> TO DO
Gather every line of the items below that contains the word "agent", treating uppercase and lowercase letters as different.

> EXERCISE INPUTS
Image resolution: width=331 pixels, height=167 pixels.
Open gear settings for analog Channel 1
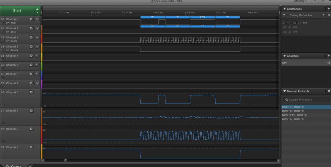click(31, 111)
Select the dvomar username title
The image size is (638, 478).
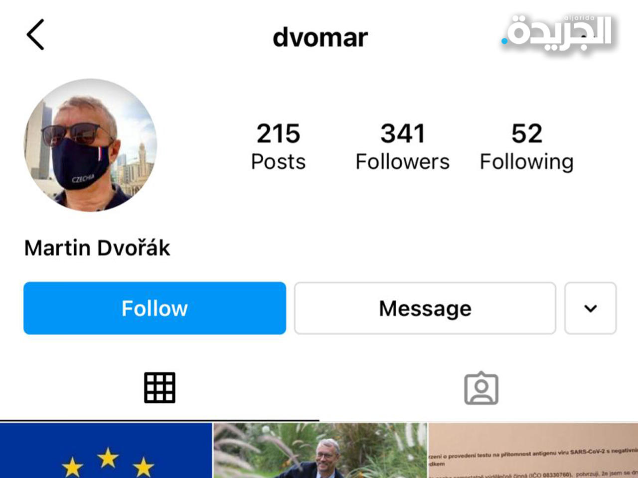coord(320,37)
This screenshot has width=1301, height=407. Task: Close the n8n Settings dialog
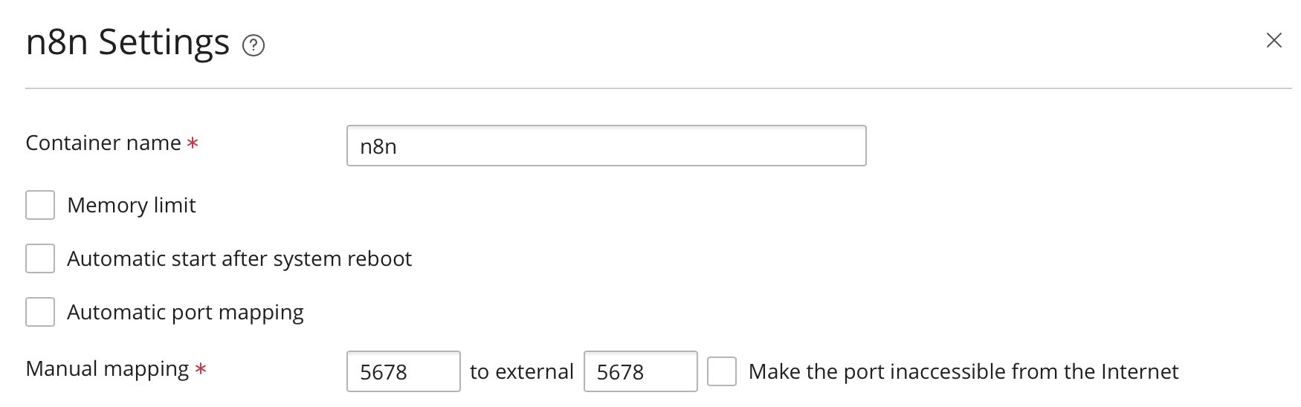pyautogui.click(x=1273, y=41)
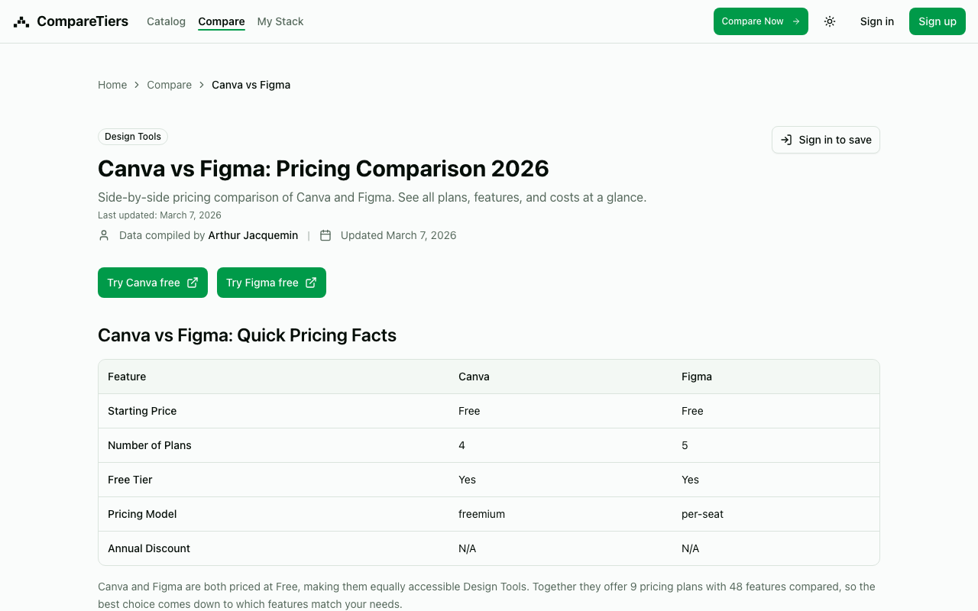This screenshot has width=978, height=611.
Task: Click the Sign in to save control
Action: click(x=825, y=140)
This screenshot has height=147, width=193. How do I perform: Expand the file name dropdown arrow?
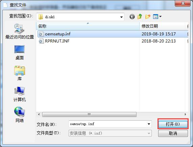[149, 124]
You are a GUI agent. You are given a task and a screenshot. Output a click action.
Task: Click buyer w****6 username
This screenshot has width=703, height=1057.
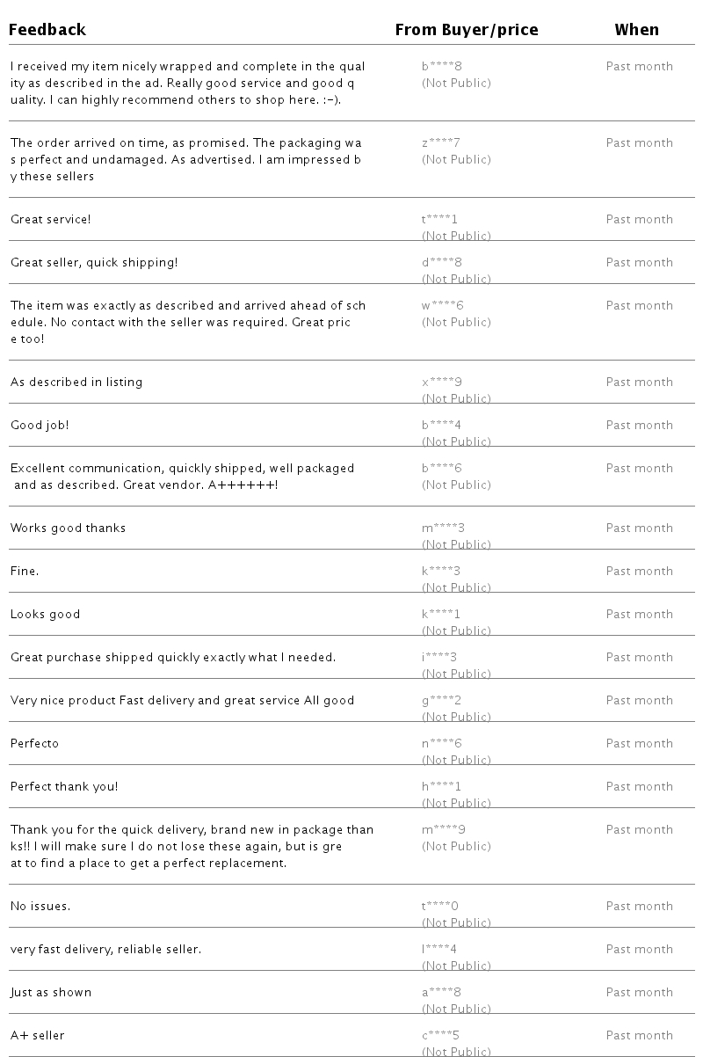coord(443,305)
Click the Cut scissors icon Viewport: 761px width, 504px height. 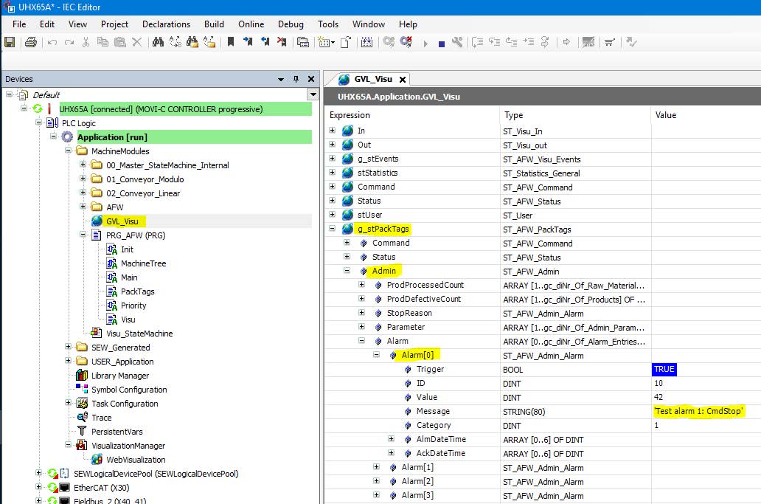(x=86, y=43)
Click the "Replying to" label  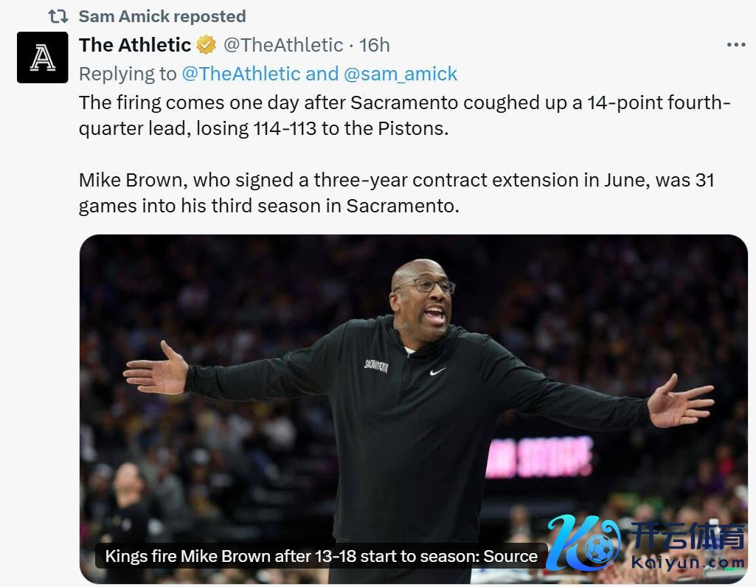[128, 74]
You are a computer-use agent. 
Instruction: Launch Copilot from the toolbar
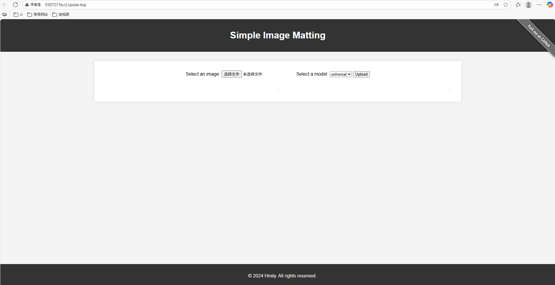tap(550, 5)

> TASK ANSWER
You are a GUI agent. You are given a task and a screenshot. Output a click action.
You are a computer-use agent. 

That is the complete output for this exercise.